----- Entries -----
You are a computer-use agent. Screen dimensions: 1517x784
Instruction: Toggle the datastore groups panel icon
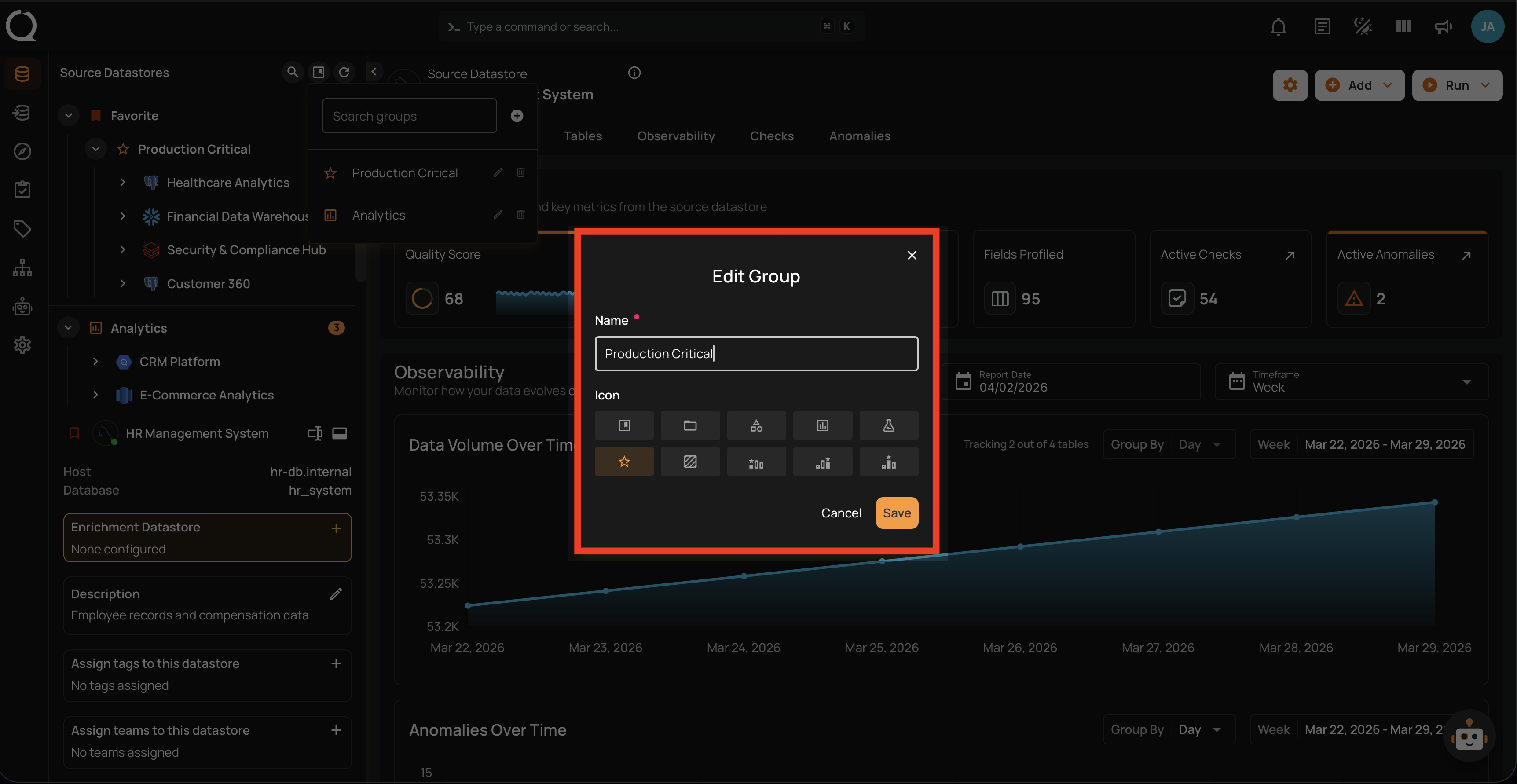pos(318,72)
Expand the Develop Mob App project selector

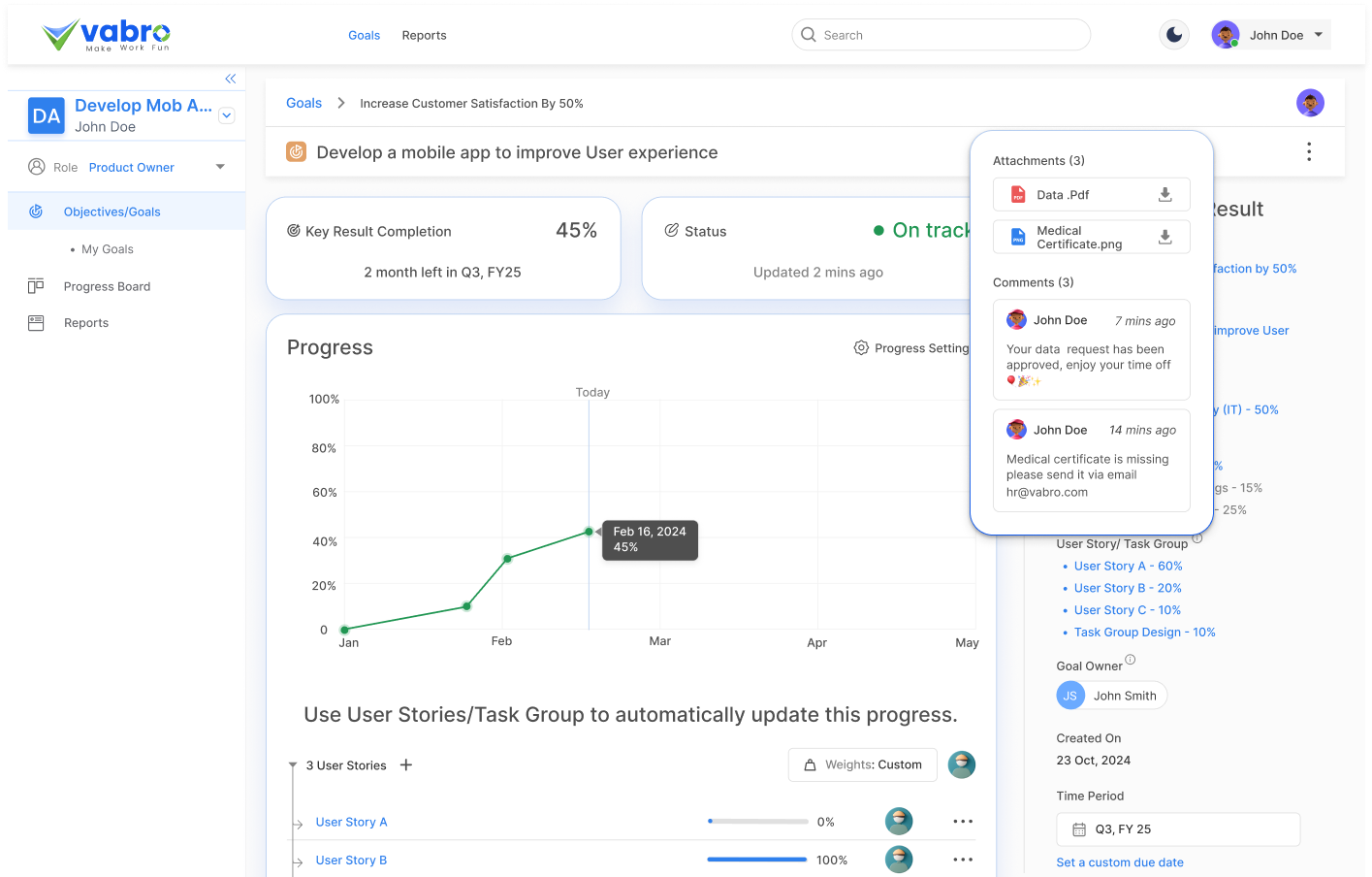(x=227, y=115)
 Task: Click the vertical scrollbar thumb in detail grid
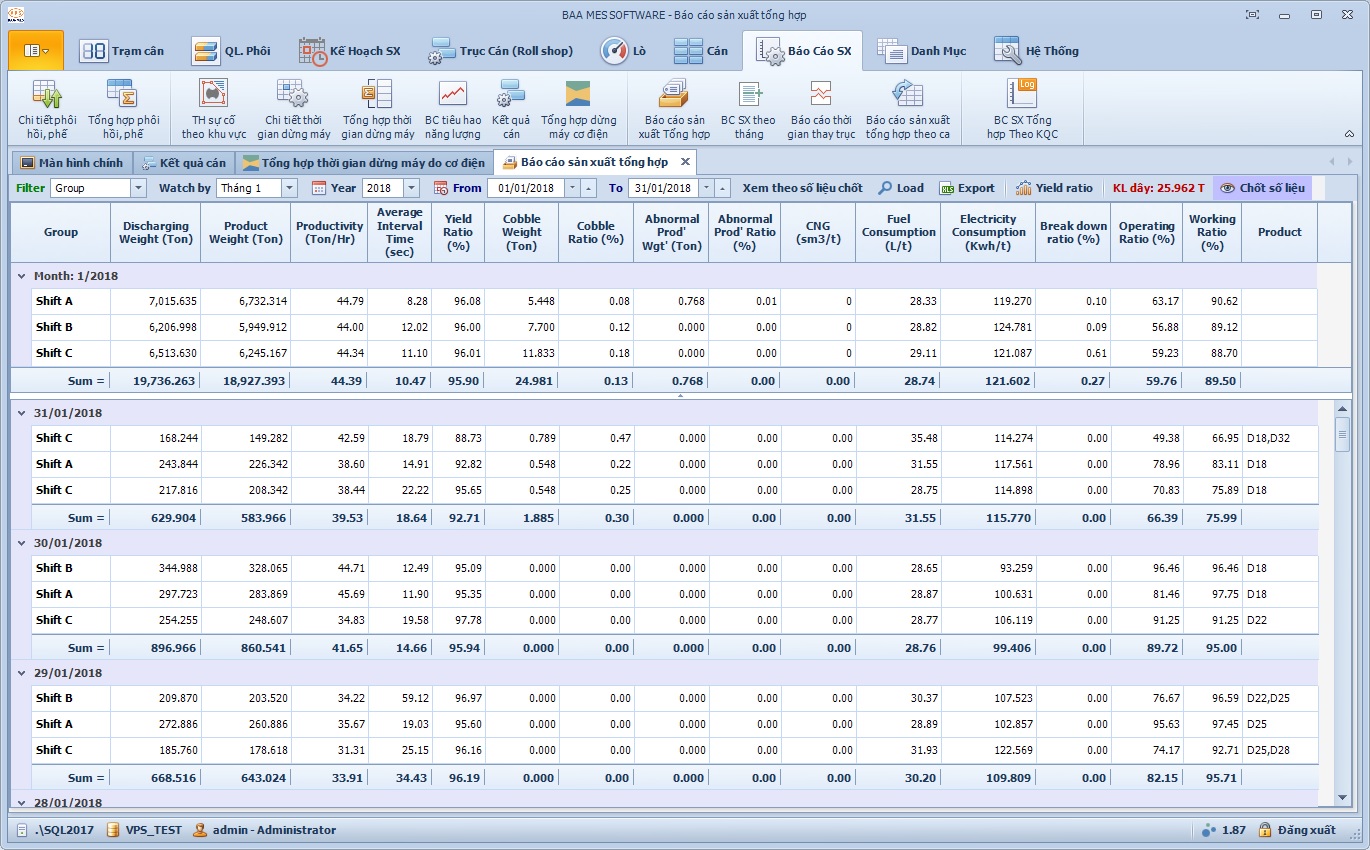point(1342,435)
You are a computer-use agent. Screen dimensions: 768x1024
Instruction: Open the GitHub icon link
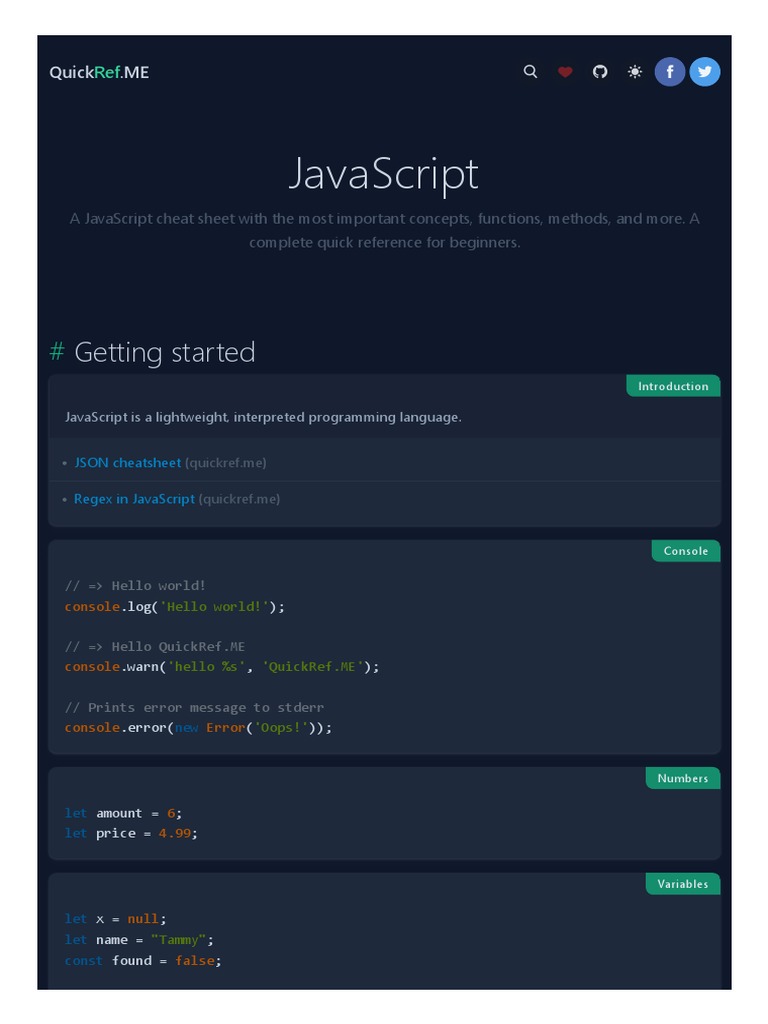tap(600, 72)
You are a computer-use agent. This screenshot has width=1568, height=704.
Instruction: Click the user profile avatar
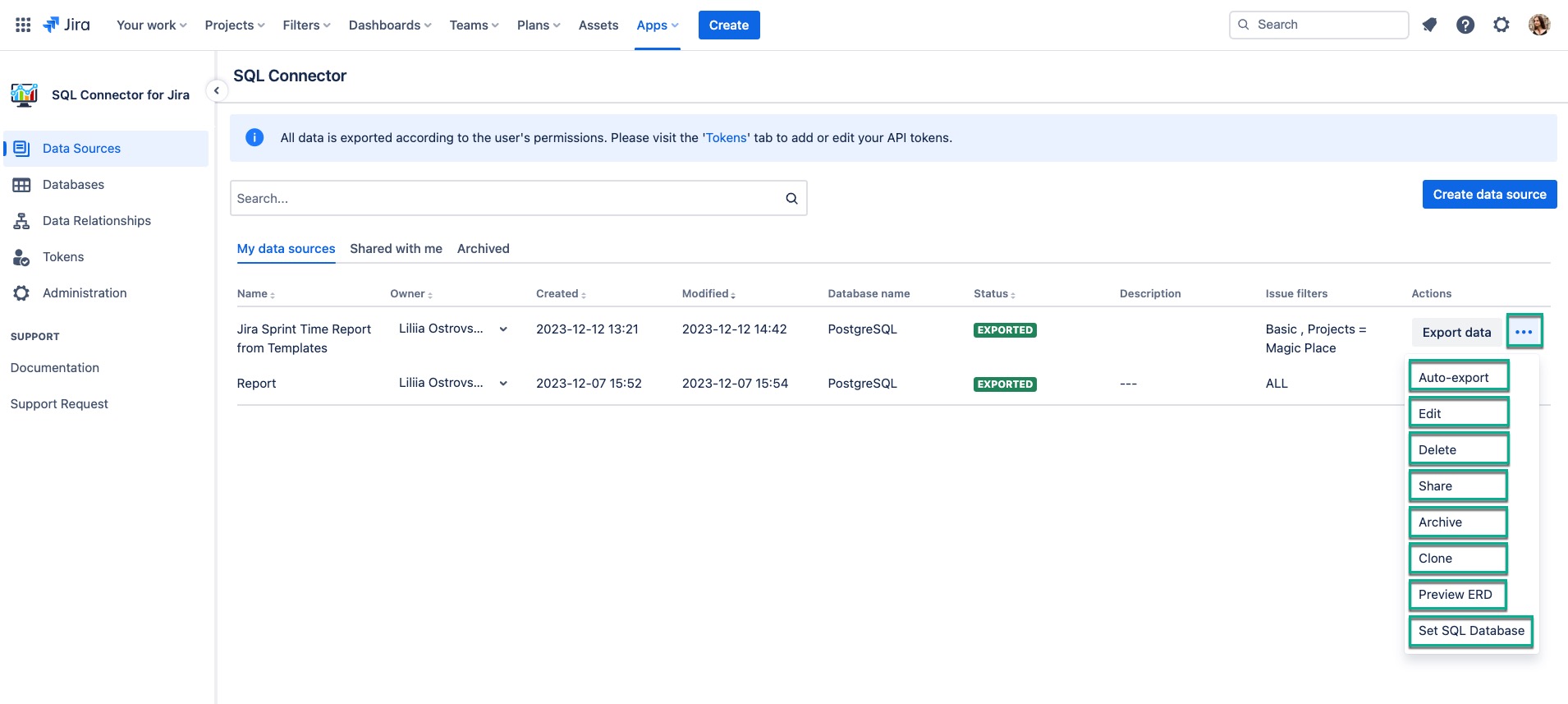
-----
*Task directions*
Give back the lines above word for word, leaving out the pictures.

*Complete response*
You are a computer-use agent. Screen dimensions: 1517x784
Instruction: Toggle the datastore groups panel icon
pos(318,72)
Expand the Develop Mob App project selector

(x=227, y=115)
 Task: Click the vertical scrollbar thumb in detail grid
point(1342,435)
You are a computer-use agent. Screen dimensions: 768x1024
Instruction: Open the GitHub icon link
tap(600, 72)
You are a computer-use agent. This screenshot has width=1568, height=704.
Instruction: Click the user profile avatar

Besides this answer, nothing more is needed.